The Cornered Cat

Is trusting God at odds with defending yourself? If I am armed and willing to protect myself, does that mean I don’t have faith?

One common ethical/moral question Christians face is the apparent contradiction between trusting God and carrying a gun.

After a lot of soul-searching on this issue, I’ve come to the place where I realize that trusting Him to protect me isn’t at odds with having the tools to defend myself — not any more than having a fridge full of food is at odds with trusting Him to provide my daily bread.

God created human beings as tool-users with creative minds. Built right into the human body is a very deep seated desire to defend your own life. Try holding your breath until you pass out, for example. It is very hard to do, and even if you succeed, your body takes over and starts breathing again as soon as you lose consciousness. Self-protection is a design feature the Creator gave us.

The Creator also set human beings into a universe governed by cause and effect, in a world where our actions have consequences. Although He undoubtedly could have made the world some other way, He designed it so that human actions would affect what happened next.

It could hardly be a sign of faith in the Creator who did all those things, to relinquish our creative minds, ignore cause and effect, and think that He must take care of us without any action on our own part! But sometimes that almost seems like what people mean when they talk about trusting God … they mean, sitting back and letting whatever happens, happen.

I don’t think that’s what trusting Him means. I think trust means believing that God is still good even when the world doesn’t go the way we wanted it to. I think trust means accepting that God is in control of the results, after we tried our best to make it happen the way we wanted it to.

I absolutely believe that God is the one in charge of results, no matter what I do or don’t do. At the same time, I think of myself as a farmer: God’s the one who makes the crop grow, if it grows, by sending rain and sunshine in the right proportions and at the right season. I can’t force those things to happen. I can’t guarantee success. But what kind of a farmer would I be if I sat on my porch and said, “I don’t need to plant or plow, God will provide!”?

So if I work hard to provide for my family, it doesn’t mean I don’t trust God to provide what we need; it means I am doing my rightful part of the work God set in front of me. Same thing with protecting them. I may not be able to protect them in the end (that’s up to God), but carrying a weapon and knowing how to use it is simply doing my part of the work He’s given me to do.

Think about it this way. God doesn’t usually say, “Let this happen” or “Make that happen.” He uses people to do things. God doesn’t just automatically save whoever He wants to save — He tells His people to tell others about Him. He doesn’t just add zeroes at the end of your bank account so you won’t starve to death — He gives you hands and a brain, so that you can earn a living for yourself and your family. He does miracles, but He works through people to do those miracles. Someone prays, someone acts. Moses raised his staff and parted the Red Sea; the widow poured out her last oil for Elijah; the servants brought the jugs of water to Jesus and gave the wine to the wedding guests. God uses human actions to do His will.

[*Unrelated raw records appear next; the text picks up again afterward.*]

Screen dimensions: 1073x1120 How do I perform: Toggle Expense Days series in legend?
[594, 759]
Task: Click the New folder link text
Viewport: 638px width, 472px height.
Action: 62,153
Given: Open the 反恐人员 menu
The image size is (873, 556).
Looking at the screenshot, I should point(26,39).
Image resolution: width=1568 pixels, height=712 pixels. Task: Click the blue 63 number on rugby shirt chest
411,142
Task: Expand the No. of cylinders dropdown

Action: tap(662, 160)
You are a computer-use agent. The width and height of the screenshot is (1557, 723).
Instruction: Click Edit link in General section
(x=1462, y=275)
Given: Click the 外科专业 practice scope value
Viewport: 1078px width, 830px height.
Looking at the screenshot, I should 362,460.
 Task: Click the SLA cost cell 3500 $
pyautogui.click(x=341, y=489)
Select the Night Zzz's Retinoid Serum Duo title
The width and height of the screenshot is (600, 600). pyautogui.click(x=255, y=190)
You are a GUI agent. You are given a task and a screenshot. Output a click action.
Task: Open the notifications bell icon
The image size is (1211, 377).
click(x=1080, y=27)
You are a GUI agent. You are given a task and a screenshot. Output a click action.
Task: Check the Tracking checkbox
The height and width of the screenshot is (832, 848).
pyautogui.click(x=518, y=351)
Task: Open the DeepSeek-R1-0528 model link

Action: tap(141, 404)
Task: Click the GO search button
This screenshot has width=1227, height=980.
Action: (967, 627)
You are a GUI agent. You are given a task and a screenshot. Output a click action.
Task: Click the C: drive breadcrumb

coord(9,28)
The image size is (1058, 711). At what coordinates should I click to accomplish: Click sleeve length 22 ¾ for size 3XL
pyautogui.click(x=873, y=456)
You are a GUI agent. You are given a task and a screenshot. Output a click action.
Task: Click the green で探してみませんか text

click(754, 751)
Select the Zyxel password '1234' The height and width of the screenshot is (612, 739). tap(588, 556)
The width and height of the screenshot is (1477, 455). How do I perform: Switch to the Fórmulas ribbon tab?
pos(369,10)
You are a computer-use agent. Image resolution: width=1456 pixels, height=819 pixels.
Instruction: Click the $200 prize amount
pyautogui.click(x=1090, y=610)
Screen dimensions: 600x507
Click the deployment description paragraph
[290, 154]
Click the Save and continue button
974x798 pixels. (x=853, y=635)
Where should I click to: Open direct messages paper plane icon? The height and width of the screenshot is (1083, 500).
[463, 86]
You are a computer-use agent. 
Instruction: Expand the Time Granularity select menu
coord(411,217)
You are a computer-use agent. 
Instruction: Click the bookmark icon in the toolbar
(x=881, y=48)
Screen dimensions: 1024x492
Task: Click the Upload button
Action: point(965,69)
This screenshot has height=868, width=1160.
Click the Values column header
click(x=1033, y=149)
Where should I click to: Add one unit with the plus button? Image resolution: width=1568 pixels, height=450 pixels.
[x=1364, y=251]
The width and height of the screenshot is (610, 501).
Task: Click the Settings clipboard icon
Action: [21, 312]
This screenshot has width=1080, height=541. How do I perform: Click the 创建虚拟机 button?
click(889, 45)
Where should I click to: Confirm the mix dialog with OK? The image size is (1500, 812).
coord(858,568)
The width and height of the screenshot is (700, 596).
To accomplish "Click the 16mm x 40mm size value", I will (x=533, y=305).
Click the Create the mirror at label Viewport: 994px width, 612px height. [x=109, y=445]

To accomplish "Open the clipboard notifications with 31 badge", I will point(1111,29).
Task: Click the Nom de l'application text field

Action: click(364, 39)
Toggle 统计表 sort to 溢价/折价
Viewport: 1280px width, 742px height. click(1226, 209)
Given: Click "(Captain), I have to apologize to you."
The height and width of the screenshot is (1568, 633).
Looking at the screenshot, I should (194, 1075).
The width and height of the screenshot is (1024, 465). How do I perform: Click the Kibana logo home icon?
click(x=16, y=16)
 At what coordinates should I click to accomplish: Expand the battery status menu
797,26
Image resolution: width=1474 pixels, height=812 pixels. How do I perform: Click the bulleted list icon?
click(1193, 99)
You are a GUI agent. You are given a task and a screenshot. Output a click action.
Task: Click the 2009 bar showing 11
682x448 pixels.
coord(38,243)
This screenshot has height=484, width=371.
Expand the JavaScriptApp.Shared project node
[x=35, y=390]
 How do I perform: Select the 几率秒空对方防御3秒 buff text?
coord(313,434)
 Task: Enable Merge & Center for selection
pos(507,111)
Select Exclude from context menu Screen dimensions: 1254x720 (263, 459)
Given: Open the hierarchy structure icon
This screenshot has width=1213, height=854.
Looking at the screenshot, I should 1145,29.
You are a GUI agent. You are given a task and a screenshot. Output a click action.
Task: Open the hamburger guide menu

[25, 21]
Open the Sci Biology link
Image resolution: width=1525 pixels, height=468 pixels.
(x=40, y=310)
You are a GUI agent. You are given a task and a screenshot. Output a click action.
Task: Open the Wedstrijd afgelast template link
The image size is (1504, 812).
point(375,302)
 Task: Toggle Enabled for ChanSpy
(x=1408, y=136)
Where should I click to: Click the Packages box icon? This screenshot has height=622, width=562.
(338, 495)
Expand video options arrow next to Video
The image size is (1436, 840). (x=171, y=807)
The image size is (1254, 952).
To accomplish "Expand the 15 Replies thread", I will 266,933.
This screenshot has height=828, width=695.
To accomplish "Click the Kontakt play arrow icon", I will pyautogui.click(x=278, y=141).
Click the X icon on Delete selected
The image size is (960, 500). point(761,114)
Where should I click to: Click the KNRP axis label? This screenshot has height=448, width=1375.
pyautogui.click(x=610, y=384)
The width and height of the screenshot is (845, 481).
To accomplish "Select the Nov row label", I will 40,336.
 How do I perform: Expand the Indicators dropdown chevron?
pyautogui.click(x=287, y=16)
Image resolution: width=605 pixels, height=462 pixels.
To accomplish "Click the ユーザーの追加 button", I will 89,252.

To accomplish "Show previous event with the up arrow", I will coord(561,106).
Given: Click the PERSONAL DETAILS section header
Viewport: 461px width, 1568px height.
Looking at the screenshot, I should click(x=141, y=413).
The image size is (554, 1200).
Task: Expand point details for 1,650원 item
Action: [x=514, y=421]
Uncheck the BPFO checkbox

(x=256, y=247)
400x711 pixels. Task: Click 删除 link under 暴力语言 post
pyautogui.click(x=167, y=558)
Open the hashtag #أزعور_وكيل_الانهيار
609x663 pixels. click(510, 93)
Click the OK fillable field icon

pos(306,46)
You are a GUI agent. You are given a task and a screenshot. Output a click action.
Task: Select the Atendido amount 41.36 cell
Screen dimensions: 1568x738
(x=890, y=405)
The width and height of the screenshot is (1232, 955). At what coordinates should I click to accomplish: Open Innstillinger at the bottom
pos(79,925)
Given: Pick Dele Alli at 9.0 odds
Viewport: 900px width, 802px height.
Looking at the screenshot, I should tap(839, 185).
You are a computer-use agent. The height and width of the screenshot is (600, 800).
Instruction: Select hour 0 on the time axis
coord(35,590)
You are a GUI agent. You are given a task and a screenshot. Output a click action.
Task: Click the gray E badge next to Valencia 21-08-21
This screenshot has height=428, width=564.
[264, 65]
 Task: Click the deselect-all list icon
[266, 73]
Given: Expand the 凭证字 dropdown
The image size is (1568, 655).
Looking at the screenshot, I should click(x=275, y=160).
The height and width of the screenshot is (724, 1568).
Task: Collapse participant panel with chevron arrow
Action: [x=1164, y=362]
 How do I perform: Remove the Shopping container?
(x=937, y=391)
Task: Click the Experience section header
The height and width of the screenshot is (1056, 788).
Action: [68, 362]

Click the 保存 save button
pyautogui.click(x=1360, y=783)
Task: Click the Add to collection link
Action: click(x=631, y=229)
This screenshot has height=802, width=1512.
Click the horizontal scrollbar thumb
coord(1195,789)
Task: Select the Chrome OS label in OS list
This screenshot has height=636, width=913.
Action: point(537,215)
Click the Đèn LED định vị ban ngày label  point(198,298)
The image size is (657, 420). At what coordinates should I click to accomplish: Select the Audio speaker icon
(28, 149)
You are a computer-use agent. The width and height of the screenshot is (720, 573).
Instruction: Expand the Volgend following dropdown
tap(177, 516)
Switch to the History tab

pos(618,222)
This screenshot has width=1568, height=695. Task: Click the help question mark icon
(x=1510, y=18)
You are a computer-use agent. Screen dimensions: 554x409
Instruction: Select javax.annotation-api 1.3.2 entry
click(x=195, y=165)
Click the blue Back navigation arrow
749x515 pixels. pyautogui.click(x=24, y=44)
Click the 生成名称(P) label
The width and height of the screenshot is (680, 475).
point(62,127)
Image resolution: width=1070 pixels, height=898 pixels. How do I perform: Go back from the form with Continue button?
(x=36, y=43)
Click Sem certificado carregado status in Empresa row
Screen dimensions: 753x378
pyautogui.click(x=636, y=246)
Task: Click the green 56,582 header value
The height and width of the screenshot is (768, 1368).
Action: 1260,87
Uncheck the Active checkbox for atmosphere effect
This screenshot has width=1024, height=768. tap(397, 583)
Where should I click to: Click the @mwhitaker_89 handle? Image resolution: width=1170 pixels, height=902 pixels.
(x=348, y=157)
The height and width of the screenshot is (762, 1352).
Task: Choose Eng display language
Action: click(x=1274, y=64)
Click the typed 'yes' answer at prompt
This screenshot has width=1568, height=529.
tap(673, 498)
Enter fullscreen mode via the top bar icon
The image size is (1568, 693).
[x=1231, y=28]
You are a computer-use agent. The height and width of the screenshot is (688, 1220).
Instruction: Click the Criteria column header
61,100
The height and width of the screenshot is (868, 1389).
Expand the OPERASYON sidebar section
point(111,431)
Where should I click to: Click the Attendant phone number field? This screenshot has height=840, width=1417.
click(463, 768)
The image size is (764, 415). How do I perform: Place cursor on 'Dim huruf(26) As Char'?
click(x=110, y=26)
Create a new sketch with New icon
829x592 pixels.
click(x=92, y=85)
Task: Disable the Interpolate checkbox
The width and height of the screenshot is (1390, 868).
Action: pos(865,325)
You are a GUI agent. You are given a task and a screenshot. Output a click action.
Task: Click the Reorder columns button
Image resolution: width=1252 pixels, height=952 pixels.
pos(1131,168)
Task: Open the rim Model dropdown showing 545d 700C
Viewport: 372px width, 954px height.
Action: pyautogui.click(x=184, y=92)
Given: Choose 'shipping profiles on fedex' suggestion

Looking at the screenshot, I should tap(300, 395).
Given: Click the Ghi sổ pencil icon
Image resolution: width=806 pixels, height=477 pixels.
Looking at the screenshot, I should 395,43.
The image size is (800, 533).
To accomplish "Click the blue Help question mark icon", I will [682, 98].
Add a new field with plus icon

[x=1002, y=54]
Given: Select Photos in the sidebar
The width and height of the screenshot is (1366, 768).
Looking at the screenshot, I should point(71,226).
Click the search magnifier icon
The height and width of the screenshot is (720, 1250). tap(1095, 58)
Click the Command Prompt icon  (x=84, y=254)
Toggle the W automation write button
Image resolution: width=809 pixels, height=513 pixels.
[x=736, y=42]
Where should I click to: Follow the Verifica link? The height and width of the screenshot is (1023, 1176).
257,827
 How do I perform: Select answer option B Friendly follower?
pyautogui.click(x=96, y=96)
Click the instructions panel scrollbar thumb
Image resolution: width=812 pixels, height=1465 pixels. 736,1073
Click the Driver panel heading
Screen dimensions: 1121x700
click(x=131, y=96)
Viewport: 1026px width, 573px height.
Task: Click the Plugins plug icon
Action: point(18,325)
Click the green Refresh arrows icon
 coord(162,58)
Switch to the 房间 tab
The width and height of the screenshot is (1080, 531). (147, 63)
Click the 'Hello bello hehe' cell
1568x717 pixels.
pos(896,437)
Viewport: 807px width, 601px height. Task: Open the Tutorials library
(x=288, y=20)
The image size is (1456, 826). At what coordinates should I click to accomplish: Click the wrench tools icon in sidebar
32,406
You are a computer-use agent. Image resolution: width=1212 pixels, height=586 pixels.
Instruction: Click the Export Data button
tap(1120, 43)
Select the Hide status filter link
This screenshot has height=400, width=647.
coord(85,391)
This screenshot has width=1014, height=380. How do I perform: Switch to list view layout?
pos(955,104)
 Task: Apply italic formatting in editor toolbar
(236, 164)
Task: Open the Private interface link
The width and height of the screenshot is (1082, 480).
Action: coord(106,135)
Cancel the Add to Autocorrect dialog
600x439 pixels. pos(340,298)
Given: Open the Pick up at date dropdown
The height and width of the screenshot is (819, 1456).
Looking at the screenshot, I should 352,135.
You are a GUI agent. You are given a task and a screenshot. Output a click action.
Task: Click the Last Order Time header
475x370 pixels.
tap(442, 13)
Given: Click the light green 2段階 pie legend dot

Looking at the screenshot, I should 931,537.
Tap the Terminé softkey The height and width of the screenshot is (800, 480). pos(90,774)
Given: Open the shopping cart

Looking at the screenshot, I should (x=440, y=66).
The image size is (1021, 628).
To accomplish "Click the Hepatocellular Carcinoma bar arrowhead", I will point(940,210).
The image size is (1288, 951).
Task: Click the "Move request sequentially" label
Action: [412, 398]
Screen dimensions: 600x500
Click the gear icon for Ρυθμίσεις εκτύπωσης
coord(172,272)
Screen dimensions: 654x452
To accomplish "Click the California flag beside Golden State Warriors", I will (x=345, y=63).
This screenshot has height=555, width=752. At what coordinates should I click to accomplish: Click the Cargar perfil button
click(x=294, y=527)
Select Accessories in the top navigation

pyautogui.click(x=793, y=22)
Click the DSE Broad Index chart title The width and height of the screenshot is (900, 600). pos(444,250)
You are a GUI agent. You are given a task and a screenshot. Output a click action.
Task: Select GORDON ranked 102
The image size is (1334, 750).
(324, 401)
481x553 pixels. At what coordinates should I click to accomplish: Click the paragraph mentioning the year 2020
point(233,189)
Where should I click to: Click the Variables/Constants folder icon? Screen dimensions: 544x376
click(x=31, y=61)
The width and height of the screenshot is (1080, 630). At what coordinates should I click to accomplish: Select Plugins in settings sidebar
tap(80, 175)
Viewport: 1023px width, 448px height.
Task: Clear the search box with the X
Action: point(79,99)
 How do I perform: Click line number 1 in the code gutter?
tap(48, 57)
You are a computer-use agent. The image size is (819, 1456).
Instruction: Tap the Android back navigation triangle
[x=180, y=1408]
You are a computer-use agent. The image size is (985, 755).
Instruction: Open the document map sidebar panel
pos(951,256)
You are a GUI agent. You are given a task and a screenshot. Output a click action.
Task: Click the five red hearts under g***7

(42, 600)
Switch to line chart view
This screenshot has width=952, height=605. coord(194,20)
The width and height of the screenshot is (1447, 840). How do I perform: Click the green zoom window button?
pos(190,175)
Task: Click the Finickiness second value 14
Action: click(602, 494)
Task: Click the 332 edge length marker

Some prayers for healing are answered by a doctor’s handiwork, some are simply answered. Is it a sin for the doctor to perform surgery, to give medicines, to use his knowledge and skill to help heal? Is it a lack of faith to use a doctor’s expertise? I don’t think so. I think God wants us to act. He gave us brains for a reason, after all.

If God had wanted mindless automatons, if He wanted brainless and will-less toadies, He could have created us that way. But that wasn’t His plan. His plan was to use human beings and human wills and human actions. (That’s the whole point of Romans 8:28 — everything, every little thing, every action and reaction, works out the way God intended it in the end. Every bit of evil that is done to us, every bit of good that we ourselves do, is part of His plan. So are our mistakes and outright sins. It’s all in there.)

If God has allowed you to be put in a place where you have both the means and the ability to defend yourself or your loved ones — and you don’t do it — you can’t blame your choice on Him. It would be your choice to act or to not act. You can’t say, “Well, I thought God was going to step in and fix it for me.” Maybe His ideal and best plan was for you to take care of it, and that’s why He let you be put in that spot.